On one hand, I feel compelled to bombard you with reports, research, facts and figures about methane, gas flushing, and water politics, to support my wild assertions, but I’m aware of the fatigue and despair that comes with wading through all that information.
It’s hard to know what and who to believe. I find myself trusting my gut more (not just figuratively). Apparently, our guts are smarter than perhaps many of us have given them credit for, (thanks to the discovery of complex neural networks in there). My stomach and my hands are building a relationship. Everything I take the time to make with my own hands seems to be receiving a ringing endorsement from my belly, and the bellies of those I share my food with.
Time is short, and attention spans even shorter, so I’ll steal another precious moment to plant a seed before that feeling descends, the one that’s a combination of overwhelm, angst, powerlessness, and complacency; a seed that reminds you how powerful the simple exercise of choice can be.

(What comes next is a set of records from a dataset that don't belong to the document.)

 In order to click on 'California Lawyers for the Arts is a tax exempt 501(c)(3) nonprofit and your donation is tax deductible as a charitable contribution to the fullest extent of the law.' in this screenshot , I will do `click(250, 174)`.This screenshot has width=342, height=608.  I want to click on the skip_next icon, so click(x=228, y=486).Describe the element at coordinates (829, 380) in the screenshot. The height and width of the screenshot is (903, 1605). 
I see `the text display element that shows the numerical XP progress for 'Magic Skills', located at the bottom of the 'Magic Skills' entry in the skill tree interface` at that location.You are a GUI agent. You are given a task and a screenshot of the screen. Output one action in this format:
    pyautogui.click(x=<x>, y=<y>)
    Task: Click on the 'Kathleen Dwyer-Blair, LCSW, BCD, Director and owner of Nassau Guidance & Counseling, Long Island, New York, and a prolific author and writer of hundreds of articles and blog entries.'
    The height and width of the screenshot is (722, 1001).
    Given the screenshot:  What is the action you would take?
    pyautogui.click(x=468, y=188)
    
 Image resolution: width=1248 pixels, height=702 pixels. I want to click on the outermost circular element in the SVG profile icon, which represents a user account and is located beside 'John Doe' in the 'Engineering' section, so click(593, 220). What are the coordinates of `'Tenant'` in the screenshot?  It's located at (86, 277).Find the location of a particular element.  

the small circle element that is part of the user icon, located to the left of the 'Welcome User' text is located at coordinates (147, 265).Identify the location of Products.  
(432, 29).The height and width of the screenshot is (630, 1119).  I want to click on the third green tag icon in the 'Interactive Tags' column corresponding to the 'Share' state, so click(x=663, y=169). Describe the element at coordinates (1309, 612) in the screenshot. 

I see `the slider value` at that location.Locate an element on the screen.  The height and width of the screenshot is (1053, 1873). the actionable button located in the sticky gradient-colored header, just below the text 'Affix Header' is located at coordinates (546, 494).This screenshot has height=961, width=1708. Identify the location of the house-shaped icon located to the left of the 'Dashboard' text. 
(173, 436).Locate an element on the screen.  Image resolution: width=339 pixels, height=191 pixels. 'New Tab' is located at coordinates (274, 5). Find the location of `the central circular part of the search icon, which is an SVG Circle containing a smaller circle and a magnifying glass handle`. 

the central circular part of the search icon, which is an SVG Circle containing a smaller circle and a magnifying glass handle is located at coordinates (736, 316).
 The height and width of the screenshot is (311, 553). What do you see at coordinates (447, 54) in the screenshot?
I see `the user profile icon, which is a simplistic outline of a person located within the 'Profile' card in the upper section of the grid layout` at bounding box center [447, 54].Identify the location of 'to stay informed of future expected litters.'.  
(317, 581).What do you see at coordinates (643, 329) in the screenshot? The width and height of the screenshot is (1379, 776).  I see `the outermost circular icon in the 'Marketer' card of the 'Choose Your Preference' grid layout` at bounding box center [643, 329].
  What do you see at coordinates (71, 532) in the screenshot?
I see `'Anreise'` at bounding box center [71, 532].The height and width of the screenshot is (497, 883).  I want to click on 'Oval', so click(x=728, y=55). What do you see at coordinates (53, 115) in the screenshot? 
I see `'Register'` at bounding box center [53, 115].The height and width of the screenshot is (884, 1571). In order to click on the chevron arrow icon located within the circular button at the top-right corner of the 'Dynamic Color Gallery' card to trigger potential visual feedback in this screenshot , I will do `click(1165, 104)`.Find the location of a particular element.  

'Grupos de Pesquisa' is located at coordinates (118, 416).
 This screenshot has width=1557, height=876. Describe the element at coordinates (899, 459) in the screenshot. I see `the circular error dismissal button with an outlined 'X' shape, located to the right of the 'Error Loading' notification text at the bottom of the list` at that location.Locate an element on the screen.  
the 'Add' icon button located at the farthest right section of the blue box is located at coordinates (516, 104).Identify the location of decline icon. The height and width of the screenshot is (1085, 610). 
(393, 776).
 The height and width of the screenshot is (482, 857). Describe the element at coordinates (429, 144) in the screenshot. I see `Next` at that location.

Take back power over your table. Consider a reduction in mass-produced meat, starting with beef. Support alternative proteins. And when you buy meat, buy it from folks who care about their animals. As a rough guide, the smaller the animal, the smaller the carbon footprint. It doesn’t get much smaller (or more nutritious than crickets). Tiny feet, tiny footprint. I’ve been working with cricket protein for a couple of years now and shared it with friends, especially the gym nerds, who are always looking for smart ways to sneak more protein into their diets, to support their shiny new muscles. I’ve become quite adept at blending spices to balance the earthiness into delicious combinations that are easy to use.
The food revolution has begun, it’s slow and steady, one mouthful at a time. I’m hungry for change, for connection, for better health that doesn't cost an arm and a leg, and a planet. Join us, and put the future where your mouth is.